The Anisfield-Wolf Book Awards, presented by the Cleveland Foundation, today announced the winners of the 89th annual awards. The 2024 recipients of the only national juried prize for literature that confronts racism and explores diversity are:
- Maxine Hong Kingston, Lifetime Achievement
- Ned Blackhawk, Non-fiction, “The Rediscovery of America”
- Teju Cole, Fiction, “Tremor”
- Monica Youn, Poetry, “From From”
“It is a great pleasure to recognize this year’s winners, who have used their unique voices and experiences to spark critical conversations,” said jury chair Natasha Trethewey, poet, memoirist and Board of Trustees Professor of English at Northwestern University. “This class joins past recipients, who include literary luminaries and contemporary thought leaders, in leveraging the power of words to explore and confront some of the most challenging topics facing us today.”
Trethewey, a 2021 Anisfield-Wolf Book Awards winner for non-fiction, received a Pulitzer Prize in poetry in 2007 and served as the nation’s 19th poet laureate from 2012-2014.

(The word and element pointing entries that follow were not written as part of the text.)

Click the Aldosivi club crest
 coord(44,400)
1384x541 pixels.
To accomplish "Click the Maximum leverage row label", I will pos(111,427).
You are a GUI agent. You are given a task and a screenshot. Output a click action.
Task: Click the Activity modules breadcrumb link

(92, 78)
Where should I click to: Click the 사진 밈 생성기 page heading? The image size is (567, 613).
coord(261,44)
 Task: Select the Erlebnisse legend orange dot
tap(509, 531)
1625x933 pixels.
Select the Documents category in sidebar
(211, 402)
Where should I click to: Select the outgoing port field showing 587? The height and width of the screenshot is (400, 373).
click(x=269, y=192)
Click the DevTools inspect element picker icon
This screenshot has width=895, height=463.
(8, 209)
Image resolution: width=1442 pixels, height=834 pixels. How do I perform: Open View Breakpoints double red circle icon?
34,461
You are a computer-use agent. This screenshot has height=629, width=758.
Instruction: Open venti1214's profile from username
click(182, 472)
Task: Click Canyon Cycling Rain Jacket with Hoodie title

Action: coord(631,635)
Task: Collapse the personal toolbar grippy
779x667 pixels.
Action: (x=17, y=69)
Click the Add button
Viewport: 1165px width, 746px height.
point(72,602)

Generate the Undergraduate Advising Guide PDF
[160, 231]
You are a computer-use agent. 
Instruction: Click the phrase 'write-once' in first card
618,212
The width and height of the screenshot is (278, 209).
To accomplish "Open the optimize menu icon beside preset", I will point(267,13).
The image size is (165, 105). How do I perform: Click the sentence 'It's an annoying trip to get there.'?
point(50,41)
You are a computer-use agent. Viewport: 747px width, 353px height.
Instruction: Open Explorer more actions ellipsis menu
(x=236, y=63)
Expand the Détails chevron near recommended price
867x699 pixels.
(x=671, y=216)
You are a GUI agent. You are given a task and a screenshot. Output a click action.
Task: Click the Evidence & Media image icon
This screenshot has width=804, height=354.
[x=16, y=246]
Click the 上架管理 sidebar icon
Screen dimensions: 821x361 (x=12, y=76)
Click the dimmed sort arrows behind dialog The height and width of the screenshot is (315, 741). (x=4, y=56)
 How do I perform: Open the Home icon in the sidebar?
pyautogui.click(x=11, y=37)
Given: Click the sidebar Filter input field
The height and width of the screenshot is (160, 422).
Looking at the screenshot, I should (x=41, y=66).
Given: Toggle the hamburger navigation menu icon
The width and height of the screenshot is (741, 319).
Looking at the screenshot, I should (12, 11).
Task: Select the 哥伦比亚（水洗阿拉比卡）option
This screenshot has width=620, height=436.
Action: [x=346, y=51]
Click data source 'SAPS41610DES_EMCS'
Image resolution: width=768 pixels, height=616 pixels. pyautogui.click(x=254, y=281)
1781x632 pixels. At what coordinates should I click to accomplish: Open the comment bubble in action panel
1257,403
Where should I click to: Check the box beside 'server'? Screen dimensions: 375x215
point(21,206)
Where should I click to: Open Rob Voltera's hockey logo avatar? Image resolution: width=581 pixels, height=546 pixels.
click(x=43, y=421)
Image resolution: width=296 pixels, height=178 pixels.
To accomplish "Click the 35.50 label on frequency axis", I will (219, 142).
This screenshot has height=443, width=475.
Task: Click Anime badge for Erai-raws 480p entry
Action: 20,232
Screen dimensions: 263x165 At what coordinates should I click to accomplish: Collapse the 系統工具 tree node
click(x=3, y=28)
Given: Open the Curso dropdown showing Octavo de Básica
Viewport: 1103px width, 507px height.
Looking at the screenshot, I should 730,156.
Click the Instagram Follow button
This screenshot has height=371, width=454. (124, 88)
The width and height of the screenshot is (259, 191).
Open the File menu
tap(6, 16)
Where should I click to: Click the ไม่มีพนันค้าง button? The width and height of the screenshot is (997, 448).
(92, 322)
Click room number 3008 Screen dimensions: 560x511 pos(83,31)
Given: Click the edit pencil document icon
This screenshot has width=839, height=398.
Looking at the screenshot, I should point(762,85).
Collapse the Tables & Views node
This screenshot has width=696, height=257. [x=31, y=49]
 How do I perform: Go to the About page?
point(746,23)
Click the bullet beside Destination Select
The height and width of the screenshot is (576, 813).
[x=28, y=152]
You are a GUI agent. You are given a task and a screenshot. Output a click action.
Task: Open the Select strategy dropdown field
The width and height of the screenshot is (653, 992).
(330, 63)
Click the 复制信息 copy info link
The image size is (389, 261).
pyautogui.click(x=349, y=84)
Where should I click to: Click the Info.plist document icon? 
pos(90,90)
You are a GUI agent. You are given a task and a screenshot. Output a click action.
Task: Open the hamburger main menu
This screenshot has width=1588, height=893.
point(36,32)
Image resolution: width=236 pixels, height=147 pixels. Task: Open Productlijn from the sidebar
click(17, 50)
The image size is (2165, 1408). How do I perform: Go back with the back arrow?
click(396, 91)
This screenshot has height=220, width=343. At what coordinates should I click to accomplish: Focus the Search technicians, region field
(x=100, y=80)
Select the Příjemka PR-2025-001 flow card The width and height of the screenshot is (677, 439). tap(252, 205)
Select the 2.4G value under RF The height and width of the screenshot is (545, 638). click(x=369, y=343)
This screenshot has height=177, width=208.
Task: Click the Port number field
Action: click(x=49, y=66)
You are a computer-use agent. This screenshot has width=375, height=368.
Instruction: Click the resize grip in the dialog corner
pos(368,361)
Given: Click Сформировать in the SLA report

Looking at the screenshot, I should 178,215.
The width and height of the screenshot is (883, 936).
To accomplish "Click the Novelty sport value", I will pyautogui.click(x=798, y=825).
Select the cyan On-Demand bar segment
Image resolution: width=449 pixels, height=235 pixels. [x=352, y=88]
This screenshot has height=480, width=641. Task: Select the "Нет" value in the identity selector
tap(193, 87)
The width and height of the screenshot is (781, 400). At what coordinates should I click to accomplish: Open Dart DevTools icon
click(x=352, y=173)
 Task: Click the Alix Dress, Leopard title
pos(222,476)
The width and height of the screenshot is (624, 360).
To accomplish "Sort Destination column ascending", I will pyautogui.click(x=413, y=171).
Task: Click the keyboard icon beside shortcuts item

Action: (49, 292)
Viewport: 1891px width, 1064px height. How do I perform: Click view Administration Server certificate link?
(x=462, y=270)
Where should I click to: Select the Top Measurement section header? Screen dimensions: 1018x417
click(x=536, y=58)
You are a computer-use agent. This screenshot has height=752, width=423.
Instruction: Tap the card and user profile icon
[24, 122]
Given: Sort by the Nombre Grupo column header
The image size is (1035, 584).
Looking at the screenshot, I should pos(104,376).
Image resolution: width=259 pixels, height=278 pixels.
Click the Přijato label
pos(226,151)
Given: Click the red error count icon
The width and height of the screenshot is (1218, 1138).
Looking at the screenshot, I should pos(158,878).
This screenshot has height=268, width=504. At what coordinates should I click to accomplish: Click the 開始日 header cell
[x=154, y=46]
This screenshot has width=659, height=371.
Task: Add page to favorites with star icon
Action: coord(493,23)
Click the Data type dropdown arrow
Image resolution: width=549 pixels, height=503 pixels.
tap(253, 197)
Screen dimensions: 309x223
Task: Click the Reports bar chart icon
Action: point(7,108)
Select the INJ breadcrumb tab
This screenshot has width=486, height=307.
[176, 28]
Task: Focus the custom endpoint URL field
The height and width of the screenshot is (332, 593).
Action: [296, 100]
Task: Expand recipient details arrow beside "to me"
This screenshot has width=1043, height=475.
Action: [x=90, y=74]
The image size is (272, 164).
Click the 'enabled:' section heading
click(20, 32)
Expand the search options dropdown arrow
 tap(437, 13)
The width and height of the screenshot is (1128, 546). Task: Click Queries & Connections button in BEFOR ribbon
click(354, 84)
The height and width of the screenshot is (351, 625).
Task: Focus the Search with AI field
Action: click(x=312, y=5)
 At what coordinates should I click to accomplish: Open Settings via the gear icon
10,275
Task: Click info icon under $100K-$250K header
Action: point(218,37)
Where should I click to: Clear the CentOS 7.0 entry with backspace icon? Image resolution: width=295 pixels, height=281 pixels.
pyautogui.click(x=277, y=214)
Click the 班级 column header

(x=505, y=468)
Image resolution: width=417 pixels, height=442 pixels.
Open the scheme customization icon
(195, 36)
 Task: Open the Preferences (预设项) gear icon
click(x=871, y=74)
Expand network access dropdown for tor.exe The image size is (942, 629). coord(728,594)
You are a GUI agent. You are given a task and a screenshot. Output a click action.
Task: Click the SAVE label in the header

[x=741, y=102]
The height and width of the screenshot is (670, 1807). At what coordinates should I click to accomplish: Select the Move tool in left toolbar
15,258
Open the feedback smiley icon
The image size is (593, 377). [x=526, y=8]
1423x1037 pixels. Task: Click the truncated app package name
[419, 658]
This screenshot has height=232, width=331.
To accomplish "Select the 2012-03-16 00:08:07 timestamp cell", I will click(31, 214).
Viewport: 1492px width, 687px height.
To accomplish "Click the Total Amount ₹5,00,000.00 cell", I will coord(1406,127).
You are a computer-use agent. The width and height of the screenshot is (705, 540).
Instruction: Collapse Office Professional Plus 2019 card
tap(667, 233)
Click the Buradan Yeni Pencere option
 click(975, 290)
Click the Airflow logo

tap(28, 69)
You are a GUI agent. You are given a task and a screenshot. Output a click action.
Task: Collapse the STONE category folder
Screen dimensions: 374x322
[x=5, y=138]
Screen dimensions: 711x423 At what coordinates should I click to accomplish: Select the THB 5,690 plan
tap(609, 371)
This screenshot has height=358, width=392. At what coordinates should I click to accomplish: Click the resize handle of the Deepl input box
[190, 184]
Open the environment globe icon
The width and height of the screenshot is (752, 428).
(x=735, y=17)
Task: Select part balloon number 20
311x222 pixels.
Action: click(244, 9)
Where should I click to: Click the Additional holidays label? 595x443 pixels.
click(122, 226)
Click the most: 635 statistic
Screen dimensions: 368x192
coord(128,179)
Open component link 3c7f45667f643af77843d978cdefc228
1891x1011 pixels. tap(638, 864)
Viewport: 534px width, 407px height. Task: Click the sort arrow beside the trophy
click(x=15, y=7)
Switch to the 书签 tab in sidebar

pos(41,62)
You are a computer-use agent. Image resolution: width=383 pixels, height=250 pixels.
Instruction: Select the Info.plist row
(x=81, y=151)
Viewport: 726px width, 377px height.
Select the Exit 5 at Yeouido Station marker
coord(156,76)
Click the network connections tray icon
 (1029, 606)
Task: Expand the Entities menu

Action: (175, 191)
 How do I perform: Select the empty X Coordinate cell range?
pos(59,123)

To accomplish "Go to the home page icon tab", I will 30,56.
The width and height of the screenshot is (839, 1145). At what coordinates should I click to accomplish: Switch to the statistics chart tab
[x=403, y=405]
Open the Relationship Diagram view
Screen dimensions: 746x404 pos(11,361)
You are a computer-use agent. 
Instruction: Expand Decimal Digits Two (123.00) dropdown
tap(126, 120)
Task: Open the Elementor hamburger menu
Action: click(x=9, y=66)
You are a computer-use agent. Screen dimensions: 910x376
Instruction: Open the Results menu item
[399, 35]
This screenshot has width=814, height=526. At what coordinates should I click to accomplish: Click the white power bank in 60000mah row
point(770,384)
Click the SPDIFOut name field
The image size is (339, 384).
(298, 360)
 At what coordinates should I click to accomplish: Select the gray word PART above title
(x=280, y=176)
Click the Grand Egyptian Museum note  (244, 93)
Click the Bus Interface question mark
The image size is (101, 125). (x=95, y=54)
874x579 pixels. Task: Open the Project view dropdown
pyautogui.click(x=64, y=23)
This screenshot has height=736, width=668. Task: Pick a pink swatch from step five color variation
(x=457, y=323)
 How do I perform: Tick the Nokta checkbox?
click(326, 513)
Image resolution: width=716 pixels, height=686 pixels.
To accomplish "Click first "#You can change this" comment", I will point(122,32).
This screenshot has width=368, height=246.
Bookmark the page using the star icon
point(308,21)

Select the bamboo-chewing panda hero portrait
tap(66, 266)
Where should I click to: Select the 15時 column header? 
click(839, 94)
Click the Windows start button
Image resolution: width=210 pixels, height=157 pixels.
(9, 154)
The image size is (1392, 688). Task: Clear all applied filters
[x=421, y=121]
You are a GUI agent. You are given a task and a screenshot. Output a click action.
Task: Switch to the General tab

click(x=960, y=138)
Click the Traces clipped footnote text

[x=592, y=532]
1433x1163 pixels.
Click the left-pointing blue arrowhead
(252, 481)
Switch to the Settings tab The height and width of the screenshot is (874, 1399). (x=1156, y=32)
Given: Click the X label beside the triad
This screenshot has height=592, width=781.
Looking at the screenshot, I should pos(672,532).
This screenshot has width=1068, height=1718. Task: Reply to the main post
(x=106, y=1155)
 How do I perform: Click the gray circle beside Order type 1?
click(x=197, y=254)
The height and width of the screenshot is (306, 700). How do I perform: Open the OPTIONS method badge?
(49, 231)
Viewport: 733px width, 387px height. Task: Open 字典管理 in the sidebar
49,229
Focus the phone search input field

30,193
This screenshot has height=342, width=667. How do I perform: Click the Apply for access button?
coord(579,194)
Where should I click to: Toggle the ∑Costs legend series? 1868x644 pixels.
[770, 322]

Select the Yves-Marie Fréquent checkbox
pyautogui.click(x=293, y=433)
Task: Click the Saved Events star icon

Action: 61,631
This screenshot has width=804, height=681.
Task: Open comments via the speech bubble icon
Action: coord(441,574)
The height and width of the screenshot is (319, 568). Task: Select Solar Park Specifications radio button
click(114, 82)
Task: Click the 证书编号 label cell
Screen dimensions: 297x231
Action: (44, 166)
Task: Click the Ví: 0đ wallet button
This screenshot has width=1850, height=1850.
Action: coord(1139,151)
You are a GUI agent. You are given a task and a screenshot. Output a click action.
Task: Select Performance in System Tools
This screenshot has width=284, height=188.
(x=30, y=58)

Members of the Anisfield-Wolf jury — Trethewey, Rita Dove, Peter Ho Davies, Tiya Miles and Steven Pinker — salute the new class. Watch the video below as they welcome the newest additions to the Anisfield-Wolf canon.
“This year’s winners join an Anisfield-Wolf canon of literature that has challenged the way that we think and inspired action in individuals around the world,” said Nicholas Roman Lewis, director of the Anisfield-Wolf Book Awards.
This year’s award winners are among more than 260 recipients of the prize. Past winners include seven writers who won Nobel prizes – Ralph J. Bunche, Nadine Gordimer, the Rev. Martin Luther King Jr., Toni Morrison, Gunnar Myrdal, Wole Soyinka and Derek Walcott.